This post is part of a series (started here) of posts on the structure of the category {\mathcal{U}} of unstable modules over the mod {2} Steenrod algebra {\mathcal{A}}, which plays an important role in the proof of the Sullivan conjecture (and its variants).

In the previous post, we introduced some additional structure on the category {\mathcal{U}}.

  • First, using the (cocommutative) Hopf algebra structure on {\mathcal{A}}, we got a symmetric monoidal structure on {\mathcal{U}}, which was an algebraic version of the Künneth theorem.
  • Second, we described a “Frobenius” functor

    \displaystyle \Phi : \mathcal{U} \rightarrow \mathcal{U},

    which was symmetric monoidal, and which came with a Frobenius map {\Phi M \rightarrow M}.

  • We constructed an exact sequence natural in {M},

    \displaystyle 0 \rightarrow \Sigma L^1 \Omega M \rightarrow \Phi M \rightarrow M \rightarrow \Sigma \Omega M \rightarrow 0, \ \ \ \ \ (4)

    where {\Sigma} was the suspension and {\Omega} the left adjoint. In particular, we showed that all the higher derived functors of {\Omega} (after {L^1}) vanish.

The first goal of this post is to use this extra structure to prove the following:


Theorem 39 The category {\mathcal{U}} is locally noetherian: the subobjects of the free unstable module {F(n)} satisfy the ascending chain condition (equivalently, are finitely generated as {\mathcal{A}}-modules).


In order to prove this theorem, we’ll use induction on {n} and the technology developed in the previous post as a way to make Nakayama-type arguments. Namely, the exact sequence (4) becomes

\displaystyle 0 \rightarrow \Phi F(n) \rightarrow F(n) \rightarrow \Sigma F(n-1) \rightarrow 0,

as we saw in the previous post. Observe that {F(0) = \mathbb{F}_2} is clearly noetherian (it’s also not hard to check this for {F(1)}). Inductively, we may assume that {F(n-1)} (and therefore {\Sigma F(n-1)}) is noetherian.
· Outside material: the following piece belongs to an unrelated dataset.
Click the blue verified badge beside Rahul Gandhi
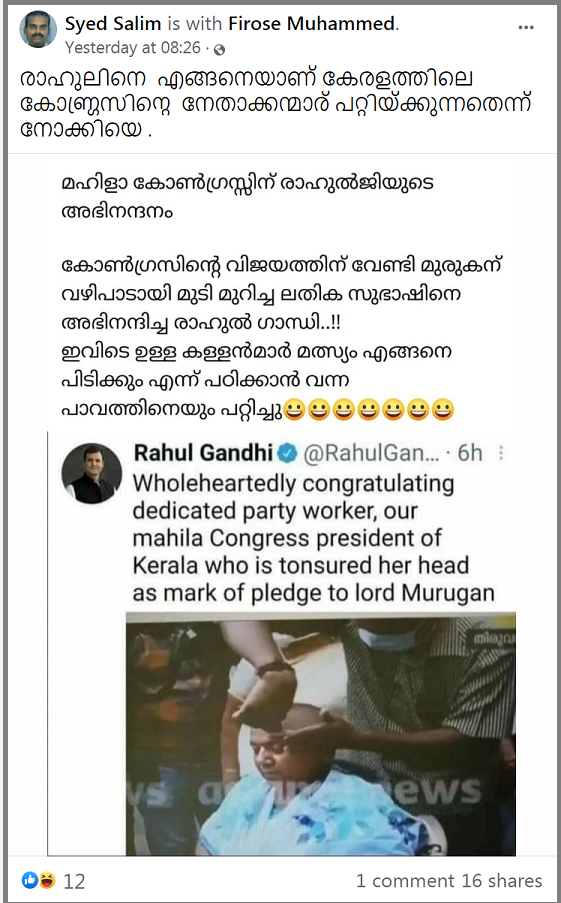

Fix a subobject {M \subset F(n)}; we’d like to show that {M} is finitely generated.

1. Proof of the finite generation theorem

We now use the following Nakayama-type lemma:

Lemma 40 Let {M \in \mathcal{U}} be connected ({M_0 =0}). Then if {\Omega M} is finitely generated, so is {M}.


In fact, we have a surjection {M \rightarrow \Sigma \Omega M \rightarrow 0}. Choose a finitely generated submodule {F \subset M} such that {F \rightarrow \Sigma \Omega M} is surjective. Then

\displaystyle \Omega F \rightarrow \Omega M

is surjective, so that (as {\Omega} is right exact), {\Omega (M/F) = 0}. However, a connected object in {\mathcal{U}} whose loop space vanishes is itself trivial, as one sees by the explicit description of {\Omega}. Therefore, {F \rightarrow M} is a surjection and we are done.

So it suffices to show that {\Omega M} is finitely generated. We’d like to say that {\Omega M \subset F(n-1)} and use induction on {n} to conclude that {\Omega M} is finitely generated, but unfortunately {\Omega } is not left exact. The strategy of the proof is to replace {M} with something a little larger where {L_1 \Omega } vanishes.

Namely, consider again the short exact sequence

\displaystyle 0 \rightarrow \Phi F(n) \stackrel{V}{\rightarrow}F(n) \rightarrow \Sigma F(n-1) \rightarrow 0

and let {M_1} be the submodule of {F(n)} corresponding to {V^{-1}(M)}. We thus get a short exact sequence

\displaystyle 0 \rightarrow \Phi M_1 \stackrel{V}{\rightarrow} M \rightarrow \Sigma F(n-1).

The fact that {M_1} could be bigger than {M} is a reflection of the failure of {\Omega} to be left exact. Similarly, define {M_2 \supset M_1} to be the submodule of {F(n)} corresponding to {V^{-1}(M_1) \subset \Phi F(n)}. We get a diagram of exact sequences


Lemma 41 The inclusions {M_1 \rightarrow M_2 \rightarrow \dots} stabilize eventually.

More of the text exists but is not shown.